Populationsixbillion1 How many humans is too many? Is our blue-green planet ‘full’, or is there still room for many more people? Who, in short, has the stronger case – alarmists who register panic when they face the subject of population, or sceptics who downplay the importance of the issue? The topic is inflammatory, because at its heart is reproductive freedom, and thus the ethics of population is also the ethics of procreation.

There are 6.6 billion humans on our planet, and this number continues to grow exponentially. Before we can begin to discuss the issues, it is necessarily to fully comprehend the acceleration of population growth we are currently experiencing. It took the whole of human history for global population to reach one billion people (roughly around 1830). A century later, it had doubled to two billion; then thirty years to three billion, fifteen years to four billion, and twelve years to five billion. The numbers vary slightly according to whose calculations you use, but at this point in time about a decade is all it takes for the global population to grow by another billion people, and the time required for each successive billion becomes smaller each time. 

There can be no dispute that the world population is growing extremely rapidly, thus opponents of “population alarmism” rely on other arguments in order to downplay its importance. One such approach to dismissing concerns about population is to contend that the planet can support a huge number of people – commentators who downplay claims of a population crisis sometimes quote figures as high as 100 billion people (how this figure is derived is less clear), with the intent that this somehow removes the problem.
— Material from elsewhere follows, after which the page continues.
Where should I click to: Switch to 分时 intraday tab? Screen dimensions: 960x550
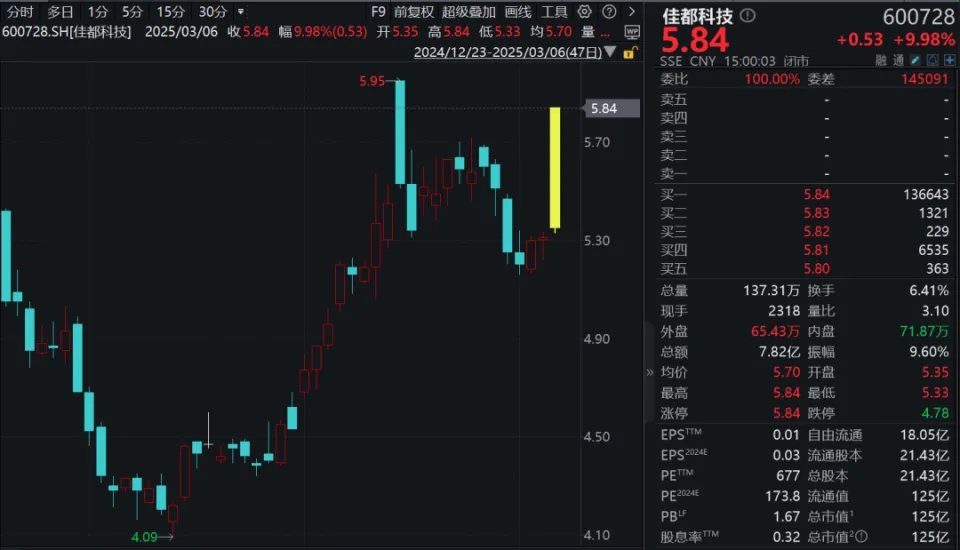(20, 12)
It does not. At the current rate of growth, we would reach such a figure in just a couple of centuries. 

We will not be able to agree on the “capacity” of the planet to support humans, as there are simply too many factors to take into consideration – on the one hand, there are people who claim the planet will comfortably support just a billion people or so and thus contend we are already overpopulated, and on the other hand are people who claim giant figures that project the problem into the future in a vain hope to brush it under the carpet. Fortunately, the actual number that the planet can support isn’t actually relevant to the discussion: if our species is to survive in the long term, global population growth must come to approximate zero at some point. This is true whether we are thinking about another few thousand years of human history, or millions of years of future history. Only a zero-growth scenario will suffice – even fanciful tales of colonising other planets will not change this situation with respect to the Earth.

Another argument that is used to undermine population concerns is that the problem is with rampant growth in the poorer nations and thus that richer countries, such as the United States, don't need to be concerned. It is correct that the United States growth rate of 0.97% is slightly below the world mean of 1.17%, and that almost all the countries above the mean rate are relatively poor nations. However, while the population of the United States is only about 5% of the world population, its citizens consume about 25% of the world’s energy (source: American Almanac), and depending upon the source cited, between 25% and as much as 40% of the world’s resources in general. This means that growth in the US population places a far greater strain on the world than growth in (say) Afghanistan  (3.85% growth) or Liberia  (4.5%). Furthermore, the excessively consumptive lifestyle that the citizens of the United States have crafted for themselves has become – in part as a result of the US media and commercial interests promoting this lifestyle around the globe – the standard of living that everyone seeks to emulate. Clearly this cannot be: we would need the resources of at least five Earths to make this possible.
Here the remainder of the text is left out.